TEXT EXCERPT
:::::

Exotic Non-Lethal Weapons to Quell Mob Rule

Clashes between US forces and civilian demonstrators in Iraq is the kind of problem that might be tackled with new non-lethal weapons that are in development by the US Department of Defense (DoD), say proponents of the weapons.

Directed-energy weapons and tear gas-armed unmanned air vehicles (UAVs) may expand the options of military commanders dealing with situations where combatants are interspersed with civilians, or civil unrest threatens stability in post-war operations, experts and military officials say.

Some of these potential capabilities run into international protocols limiting the use of incapacitating chemical agents and weapons that might cause undue harm. On the flip side, experts say, there are also questions about whether using non-lethals over trusted lethal tactics puts troops in danger.

Even as many of the technologies approach maturity, analysts and officials say there are still many issues that must be resolved before the weapons are more broadly used. These include development of doctrine, training and rules of engagement for new systems, as well as reviewing whether policies restricting their use are still appropriate.

:::::

REQUIRED TASKS
1. Answer these questions from the article on non-lethal weapons, each answer on its own line and marked like its question.
(a) Which organization is developing the new non-lethal weapons?
(b) What two kinds of weapons do experts and military officials say may expand commanders' options?
(c) Which issues must still be resolved before the weapons are more broadly used?
2. In the article on non-lethal weapons, copy the stretch from "Exotic Non-Lethal Weapons" through "troops in danger." word for word.
3. Carry on the article about non-lethal weapons from its last sentence.

COLLECTED DATA
:::::

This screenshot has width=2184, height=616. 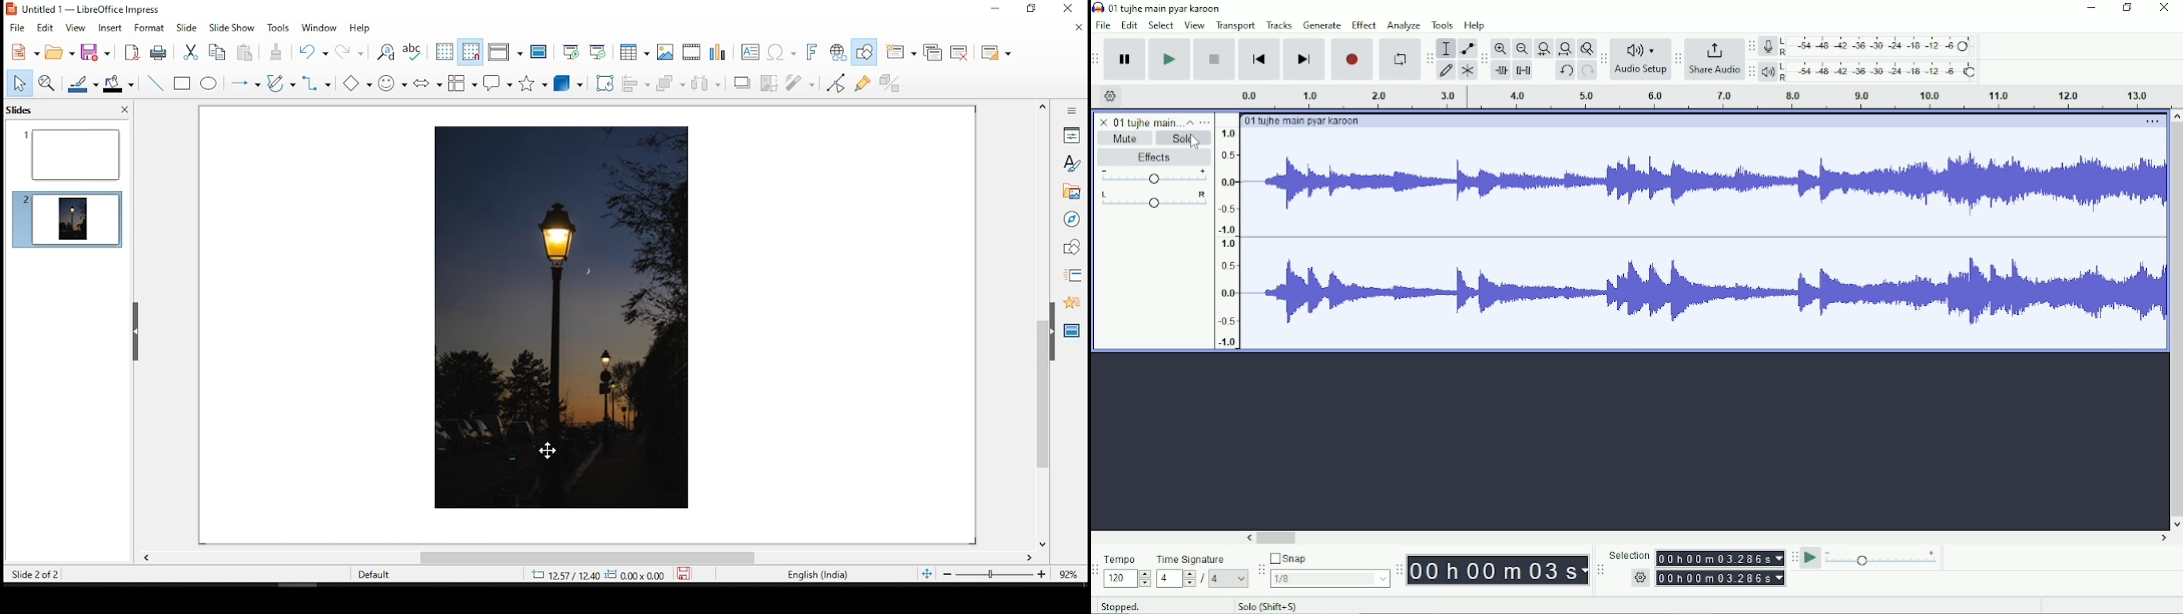 What do you see at coordinates (132, 52) in the screenshot?
I see `acrobat as pdf` at bounding box center [132, 52].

:::::

ANSWERS TO EACH TASK
1.
(a) The US Department of Defense (DoD).
(b) Directed-energy weapons and tear gas-armed unmanned air vehicles (UAVs).
(c) Development of doctrine, training and rules of engagement for new systems, as well as reviewing whether policies restricting their use are still appropriate.

2.
Exotic Non-Lethal Weapons to Quell Mob Rule

Clashes between US forces and civilian demonstrators in Iraq is the kind of problem that might be tackled with new non-lethal weapons that are in development by the US Department of Defense (DoD), say proponents of the weapons.

Directed-energy weapons and tear gas-armed unmanned air vehicles (UAVs) may expand the options of military commanders dealing with situations where combatants are interspersed with civilians, or civil unrest threatens stability in post-war operations, experts and military officials say.

Some of these potential capabilities run into international protocols limiting the use of incapacitating chemical agents and weapons that might cause undue harm. On the flip side, experts say, there are also questions about whether using non-lethals over trusted lethal tactics puts troops in danger.

3.
US Marine Corps (USMC) and US Army units deployed to Iraq did so with a set of non-lethal weapons intended for crowd control, area denial and clearance, and threat deterrence. The tools they took included rubber, stingball and flash-bang munitions, high-intensity lights and pepper spray.

Lt Gen William Wallace, commander of the US Army’s V Corps that spearheaded the assault on Baghdad, said on 7 May that troops were just beginning to employ their non-lethal gear. “Up to this point, there has been no real utility in using those type of items. But we are in the process now of moving them into areas largely under the control of our military police forces who are trained in their use,” Gen Wallace said.

It is understandable that US troops have not chosen non-lethal means over conventional lethal actions in Iraq so far because they have continued to be under direct attack, experts say. The US Army units involved in the 29-30 April shooting of protesters demonstrating against the US presence in Iraq said they were returning fire from the crowds.

Some say that future non-lethal capabilities might be just as effective in such situations while minimising the dangers to civilians. Within a year, systems that deliver entanglement devices and anti-traction materials, as well as an incapacitating 26w taser gun will be available to troops. The DoD’s Non-Lethal Weapons Directorate is also developing directed-energy systems like the Active Denial System and a Pulse Energy Projectile that delivers a flash-bang effect at the speed of light from hundreds of metres away.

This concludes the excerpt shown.